The Today programme co-host criticised the large "irresponsible" pay-offs to some former BBC staff and said that money had, under previous regimes, been "chucked around".
Humphrys said that he had voted for "most political parties," but told the Radio Times: "The BBC has tended over the years to be broadly liberal as opposed to broadly conservative for all sorts of perfectly understandable reasons.
"The sort of people we've recruited – the best and the brightest – tended to come from universities and backgrounds where they're more likely to hold broadly liberal views than conservative."
He said that the corporation had made mistakes in the way it covered Europe and immigration but that the BBC was now more balanced.
"We weren't sufficiently sceptical – that's the most accurate phrase – of the pro-European case. We bought into the European ideal," he said.
"We weren't sufficiently sceptical about the pro-immigration argument. We didn't look at the potential negatives with sufficient rigour.
"I think we're out of that now. I think we have changed."
Humphrys said that more needed to be done to cut down on excessive BBC management.
"There are too many of them. I think they think that. I think (director-general) Tony Hall thinks that – I don't know, I haven't asked him, but I think he thinks that," he said.
"Over the years we've been grotesquely over-managed, there's no question. They're now getting a grip on it. A lot have gone. I think more need to go."
He said that further resources should be devoted to Radio 4 flagship show Today, the "most important BBC programme" because "we're as pared down as it's possible to get" and that the programme needed to recruit more women presenters.
"The problem was that when the previous regime was faced with having to cut its budget under huge pressure, and reasonably so because of the way we saw money was being chucked around – in some cases irresponsibly, big pay-offs to people who shouldn't have had them – you look at your own programme and you think, 'Bloody hell, we could have done with that'."
He defended a previous comment he made about Today co-host Mishal Husain's good looks, and said that the pair get on well.
"I was making the point that it helps in the newsreading business – and this isn't controversial, you only have to switch on the telly – to be young and beautiful and highly trained. She's a proper journalist," he said.
But the presenter said that the programme needed more female presenters, telling the magazine, "the idea that you say, 'Well, we've now got two [female presenters], that's enough', is daft."
Humphrys, whose then boss George Entwistle resigned as BBC director-general hours after his appearance on Today, defended his own rottweiler reputation, saying: "You don't set out to have a row but when the row develops, you don't necessarily want to recoil from it. It's sometimes good radio.

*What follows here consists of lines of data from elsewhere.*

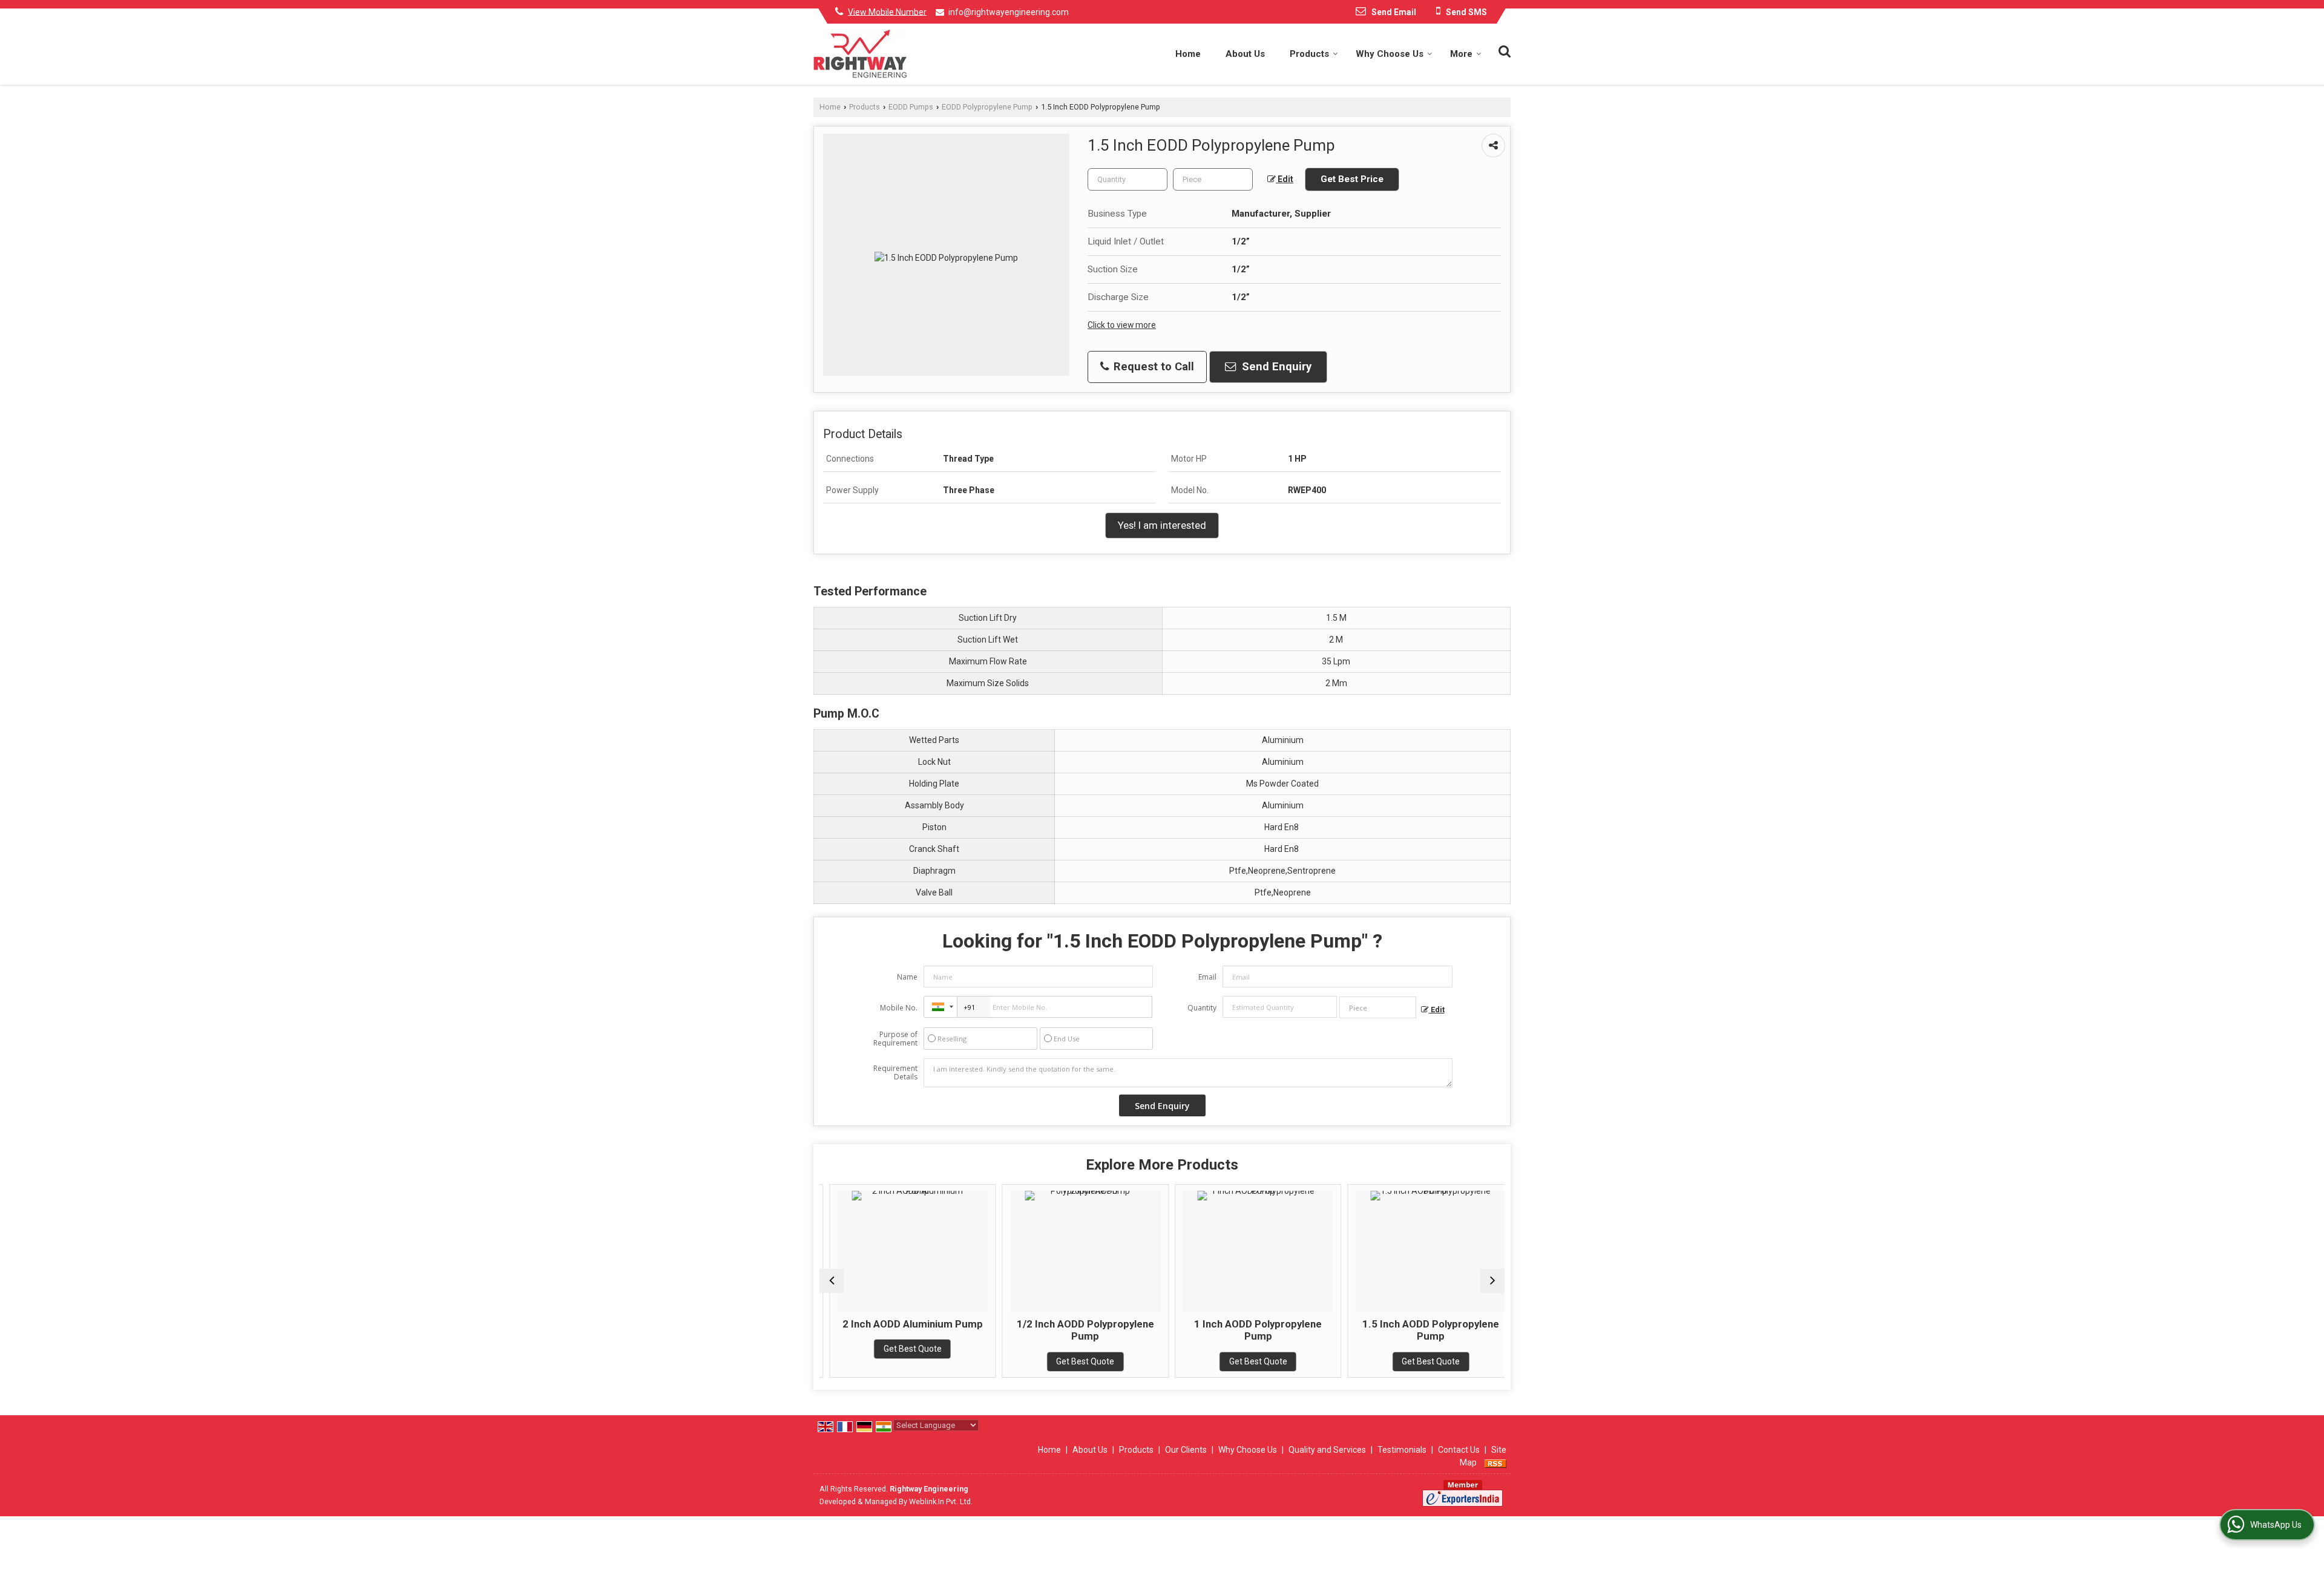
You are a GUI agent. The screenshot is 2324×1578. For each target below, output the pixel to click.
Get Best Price (1352, 179)
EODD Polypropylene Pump (987, 106)
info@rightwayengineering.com (1008, 12)
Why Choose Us (1389, 53)
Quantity (1201, 1008)
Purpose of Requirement (895, 1038)
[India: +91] (940, 1007)
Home (1188, 53)
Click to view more (1122, 325)
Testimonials (1401, 1450)
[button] (887, 11)
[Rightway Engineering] (860, 54)
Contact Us (1459, 1450)
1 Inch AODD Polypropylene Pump (1248, 1330)
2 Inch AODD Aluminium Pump (903, 1324)
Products (1309, 53)
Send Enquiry (1275, 366)
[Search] (1503, 50)
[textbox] (1213, 179)
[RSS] (1495, 1462)
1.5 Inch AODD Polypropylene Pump (1421, 1330)
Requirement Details (895, 1072)
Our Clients (1186, 1450)
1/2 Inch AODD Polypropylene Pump (1075, 1330)
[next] (1492, 1281)
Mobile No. (898, 1008)
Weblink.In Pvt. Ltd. (941, 1501)
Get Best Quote (903, 1349)
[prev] (831, 1281)
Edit (1284, 179)
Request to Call (1152, 366)
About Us (1245, 53)
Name (907, 977)
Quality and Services (1327, 1450)
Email (1207, 977)
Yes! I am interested (1162, 525)
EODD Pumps (910, 106)
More (1461, 53)
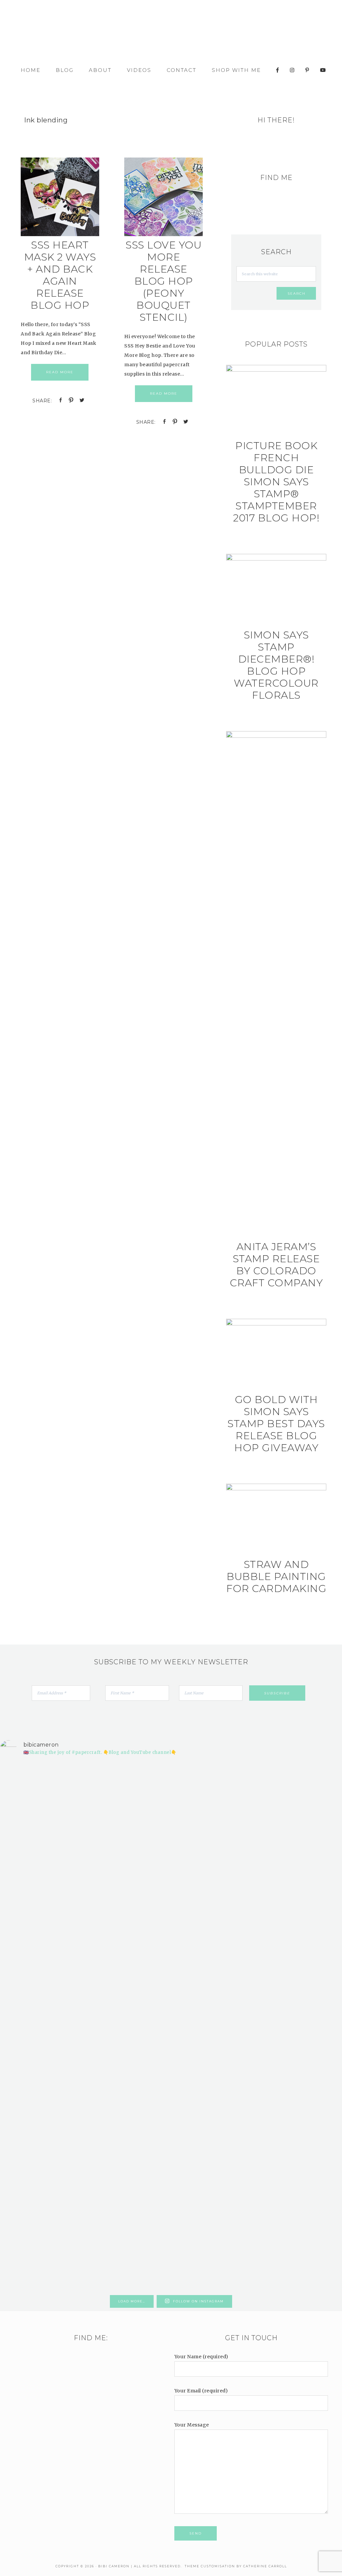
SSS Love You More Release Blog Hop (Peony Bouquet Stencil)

"Sometimes it gets in the way and sometimes it can be illuminating. If the politician gets cross, it tells you something about the politician. So heated exchanges are not always a bad thing. The idea all the public ever wants to hear are reasoned discussions is nonsense."
He suggested that he is not intending to retire, saying: "I love doing the programme. How could you not? My curiosity has not dimmed at all. If anything it's increased."
Eddie Mair, who presents Radio 4 show PM, gave a taste of his own experience of BBC management in a separate Radio Times interview.
"At PM, we tried to start a new project, and to get approval for it we had to spend three weeks in meetings with different bits of the BBC. We dutifully dealt with all their queries and eventually got the go-ahead. Hooray!", he wrote.
"Two days after starting the project, another part of the corporation showed up and told us to stop. We were bewildered. Apparently we should never have started, as there was some kind of 'strategic review' of all such projects under way. Perhaps in nine months they would reconsider.
"In the style of Mastermind, we told them we'd started so we'd finish. We carried on with the project – and they weren't happy.
"Two months later, in yet another meeting, the PM project was being praised to the skies as a huge success – by the very strategic review man who'd tried to stop it. Trebles all round!"